── Material supplied
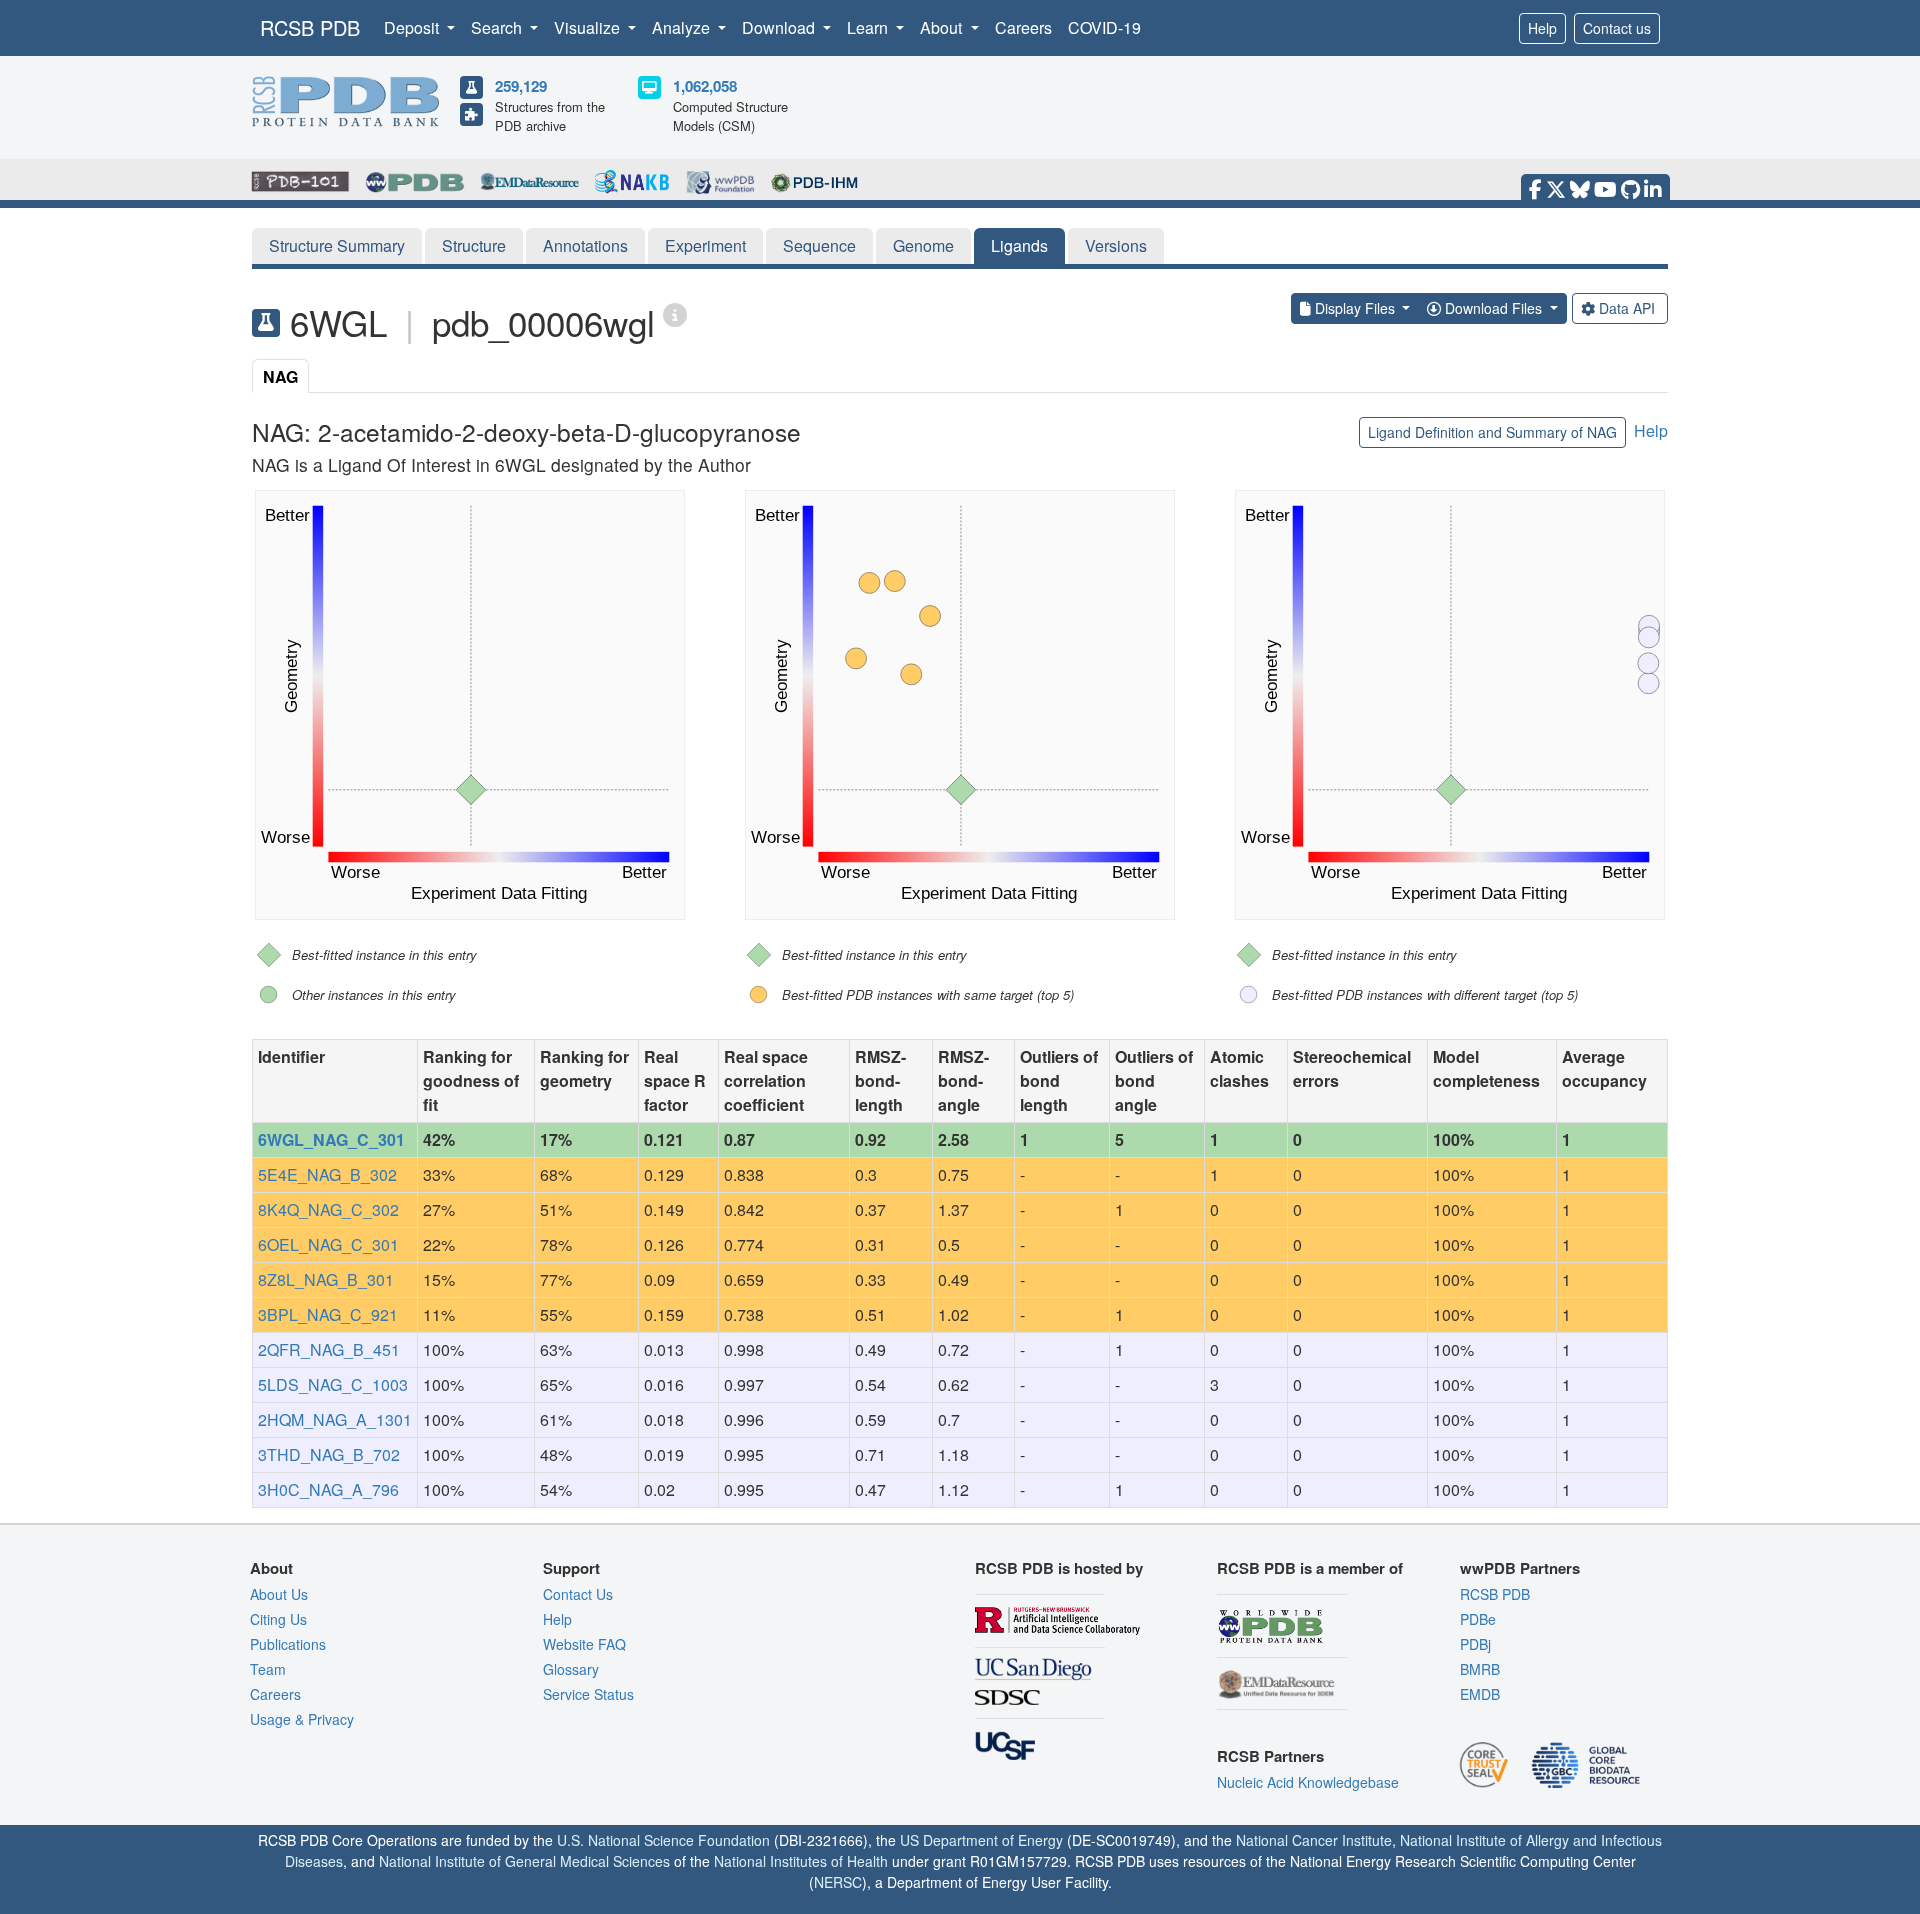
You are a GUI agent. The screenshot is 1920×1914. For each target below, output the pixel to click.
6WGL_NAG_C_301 (331, 1139)
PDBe (1478, 1619)
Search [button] (498, 27)
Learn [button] (869, 27)
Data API (1627, 308)
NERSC (838, 1882)
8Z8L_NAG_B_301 (326, 1279)
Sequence (819, 245)
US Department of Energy (981, 1840)
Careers (1023, 27)
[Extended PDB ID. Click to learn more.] (675, 313)
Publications (288, 1644)
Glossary (571, 1669)
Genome (923, 245)
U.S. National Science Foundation (663, 1840)
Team (268, 1669)
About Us (279, 1594)
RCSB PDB (310, 27)
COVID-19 (1104, 27)
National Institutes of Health (801, 1861)
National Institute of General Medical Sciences (524, 1861)
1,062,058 (705, 86)
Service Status (588, 1694)
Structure (474, 245)
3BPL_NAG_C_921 (328, 1314)
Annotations (585, 245)
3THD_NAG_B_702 (329, 1454)
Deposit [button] (413, 27)
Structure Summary (337, 245)
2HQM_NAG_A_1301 (335, 1419)
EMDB (1480, 1694)
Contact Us (578, 1594)
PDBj (1475, 1644)
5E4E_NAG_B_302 (327, 1174)
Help (1542, 28)
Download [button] (780, 27)
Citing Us (278, 1619)
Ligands (1019, 245)
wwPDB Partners (1520, 1568)
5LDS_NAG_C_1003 (333, 1384)
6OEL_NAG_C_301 (328, 1244)
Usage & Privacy (302, 1719)
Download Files (1493, 308)
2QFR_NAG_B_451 (329, 1349)
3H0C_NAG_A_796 (328, 1489)
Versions (1116, 245)
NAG (280, 376)
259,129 (521, 86)
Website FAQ (584, 1644)
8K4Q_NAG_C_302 (328, 1209)
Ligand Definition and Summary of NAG (1492, 432)
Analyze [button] (683, 27)
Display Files (1355, 308)
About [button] (943, 27)
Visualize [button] (589, 27)
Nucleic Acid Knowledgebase (1308, 1782)
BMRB (1480, 1669)
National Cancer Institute (1314, 1840)
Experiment (705, 245)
────
-- Work to be completed --
Return every record exactly, minus the pictures.

-- Exercise output --
You are a GUI agent. The screenshot is 1920×1914. For each target below, output the pixel to click.
6WGL_NAG_C_301 (331, 1139)
PDBe (1478, 1619)
Search [button] (498, 27)
Learn [button] (869, 27)
Data API (1627, 308)
NERSC (838, 1882)
8Z8L_NAG_B_301 (326, 1279)
Sequence (819, 245)
US Department of Energy (981, 1840)
Careers (1023, 27)
[Extended PDB ID. Click to learn more.] (675, 313)
Publications (288, 1644)
Glossary (571, 1669)
Genome (923, 245)
U.S. National Science Foundation (663, 1840)
Team (268, 1669)
About Us (279, 1594)
RCSB PDB (310, 27)
COVID-19 (1104, 27)
National Institutes of Health (801, 1861)
National Institute of General Medical Sciences (524, 1861)
1,062,058 (705, 86)
Service Status (588, 1694)
Structure (474, 245)
3BPL_NAG_C_921 (328, 1314)
Annotations (585, 245)
3THD_NAG_B_702 (329, 1454)
Deposit [button] (413, 27)
Structure Summary (337, 245)
2HQM_NAG_A_1301 (335, 1419)
EMDB (1480, 1694)
Contact Us (578, 1594)
PDBj (1475, 1644)
5E4E_NAG_B_302 (327, 1174)
Help (1542, 28)
Download [button] (780, 27)
Citing Us (278, 1619)
Ligands (1019, 245)
wwPDB Partners (1520, 1568)
5LDS_NAG_C_1003 (333, 1384)
6OEL_NAG_C_301 (328, 1244)
Usage & Privacy (302, 1719)
Download Files (1493, 308)
2QFR_NAG_B_451 (329, 1349)
3H0C_NAG_A_796 (328, 1489)
Versions (1116, 245)
NAG (280, 376)
259,129 (521, 86)
Website FAQ (584, 1644)
8K4Q_NAG_C_302 (328, 1209)
Ligand Definition and Summary of NAG (1492, 432)
Analyze [button] (683, 27)
Display Files (1355, 308)
About [button] (943, 27)
Visualize [button] (589, 27)
Nucleic Acid Knowledgebase (1308, 1782)
BMRB (1480, 1669)
National Cancer Institute (1314, 1840)
Experiment (705, 245)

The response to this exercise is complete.